C-Kit、父系表达基因10在原发性肝癌患者中的表达及与临床特征和预后的关系

Expression of C-Kit and paternally expressed gene 10 in patients with primary liver cancer and their relationship with clinical characteristics and prognosis

目的探讨C-Kit、父系表达基因10(PEG10)在原发性肝癌(PLC)患者中的表达及与临床特征和预后的关系。方法收集PLC患者的PLC组织90例及癌旁正常组织90例,采用免疫组织化学染色法检测C-Kit和PEG10的表达情况。比较PLC组织和癌旁正常组织中C-Kit和PEG10蛋白的表达情况,比较不同临床特征PLC患者PLC组织中C-Kit和PEG10蛋白的表达情况。采用Logistic回归模型分析PLC患者预后的影响因素。结果PLC组织中C-Kit和PEG10蛋白的高表达率均明显高于癌旁正常组织,差异均有统计学意义(P﹤0.01)。临床分期为Ⅲ~Ⅳ期、低分化、甲胎蛋白(AFP)水平﹥200 ng/ml的PLC患者PLC组织中C-Kit和PEG10蛋白高表达率分别明显高于临床分期为Ⅰ~Ⅱ期、中高分化、AFP水平≤200 ng/ml的患者,差异均有统计学意义(P﹤0.01)。随访3年,90例PLC患者的3年生存率为51.11%(46/90)。单因素分析结果显示,临床分期为Ⅲ~Ⅳ期、低分化、预后评分﹤7分、C-Kit蛋白高表达、PEG10蛋白高表达、AFP水平﹥200 ng/ml的PLC患者的3年生存率分别明显低于临床分期为Ⅰ~Ⅱ期、中高分化、预后评分≥7分、C-Kit蛋白低表达、PEG10蛋白低表达、AFP水平≤200 ng/ml的患者,差异均有统计学意义(P﹤0.01)。多因素Logistic回归分析结果显示,临床分期为Ⅲ~Ⅳ期、低分化、预后评分﹤7分、C-Kit蛋白高表达和PEG10蛋白高表达均是PLC患者预后的独立危险因素(P﹤0.05)。结论C-Kit和PEG10在PLC组织中高表达,其表达情况与患者的临床特征及预后有关,C-Kit和PEG10蛋白有可能作为理想的PLC预后标志物。

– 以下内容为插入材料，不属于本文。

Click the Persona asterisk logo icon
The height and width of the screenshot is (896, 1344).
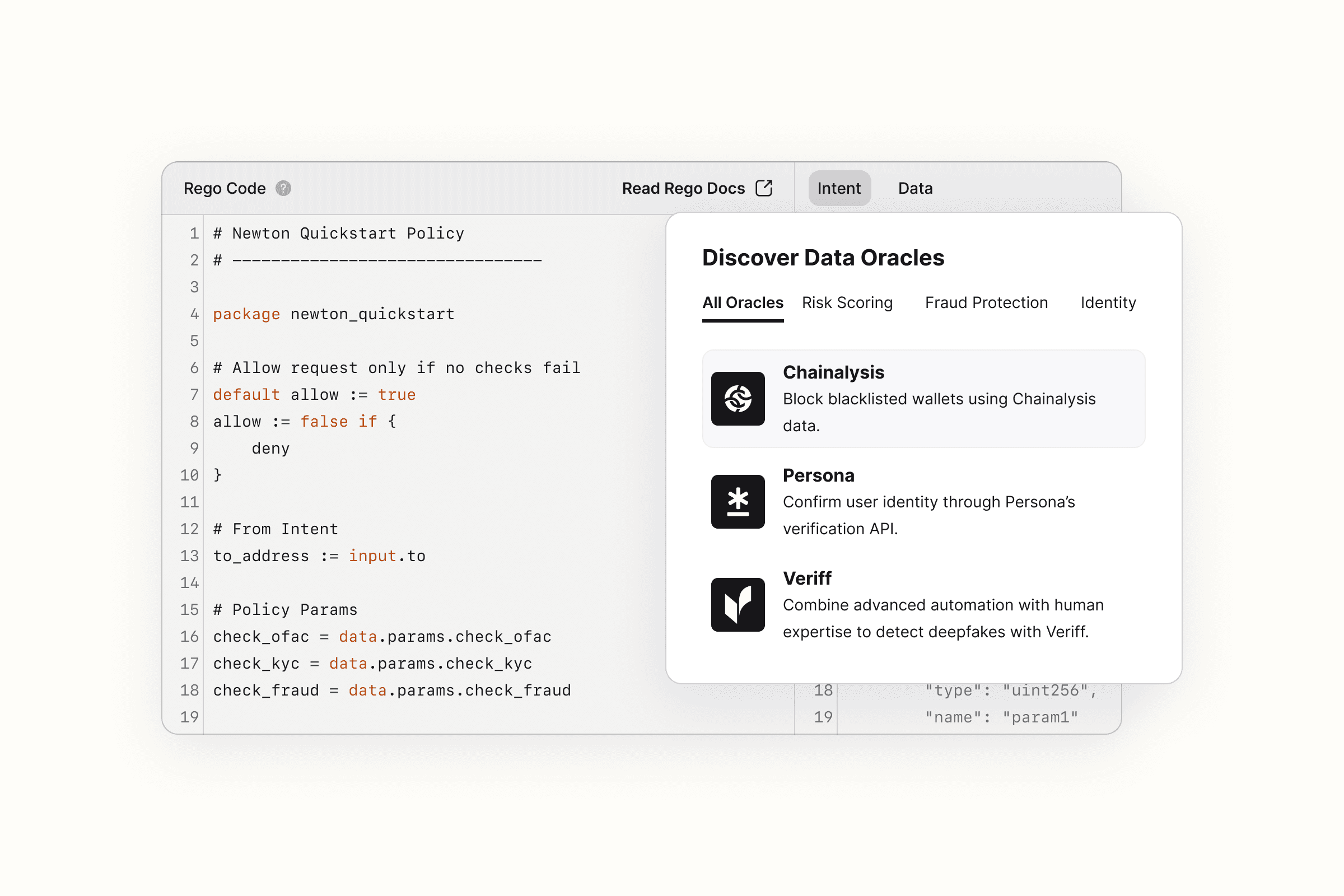(738, 502)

Objective To investigate the expression of C-Kit and paternally expressed gene 10(PEG 10)in patients with primary liver cancer(PLC)and their relationship with clinical characteristics and prognosis.Method A total of 90 PLC patients were enrolled,and their PLC tissues and paracancerous normal tissues were collected.The expression levels of C-Kit and PEG 10 were detected by the immunohistochemistry assay.The expressions of C-Kit and PEG 10 in PLC tissues and paracancerous normal tissues were compared,and the expressions of both indicators in PLC patients with different clinical characteristics were also compared.The prognostic factors of PLC patients were analyzed by the Logistic regression model.Result The high expression rates of C-Kit and PEG 10 protein in PLC tissues were significantly higher than those in paracancerous normal tissues,the differences were statistically significant(P<0.01).The high expression rates of C-Kit and PEG 10 protein in PLC tissues from patients with clinical stageⅢ-Ⅳ,poor differentiation,orα-fetoprotein(AFP)level>200 ng/ml were significantly higher than those of patients with clinical stageⅠ-Ⅱ,moderate to high differentiation,or AFP level≤200 ng/ml,and the differences were statistically significant(P<0.01).The patients were followed up for 3 years,and the 3-year overall survival of the 90 PLC patients was 51.11%(46/90).The results of the univariate analysis indicated that the 3-year overall survival of PLC patients with clinical stageⅢ-Ⅳ,poor differentiation,prognostic score<7,C-Kit protein high expression,PEG 10 protein high expression,or AFP level>200 ng/ml were significantly lower than those of patients with clinical stageⅠ-Ⅱ,moderate to high differentiation,prognostic score≥7,C-Kit protein low expression,PEG 10 protein low expression,or AFP level≤200 ng/ml,the differences were statistically significant(P<0.01).The results of multivariate Logistic regression analysis indicated that clinical stageⅢ-Ⅳ,poor differentiation,prognostic score<7,high expression of C-Kit and PEG 10 protein were all independent risk factors for the prognosis of PLC patients(P<0.05).Conclusion Both C-Kit and PEG 10 are up-regulation in PLC tissues,and their expression levels may be related to the clinical characteristics and prognosis of PLC patients.The two targets could be used as ideal prognostic markers for PLC evaluation.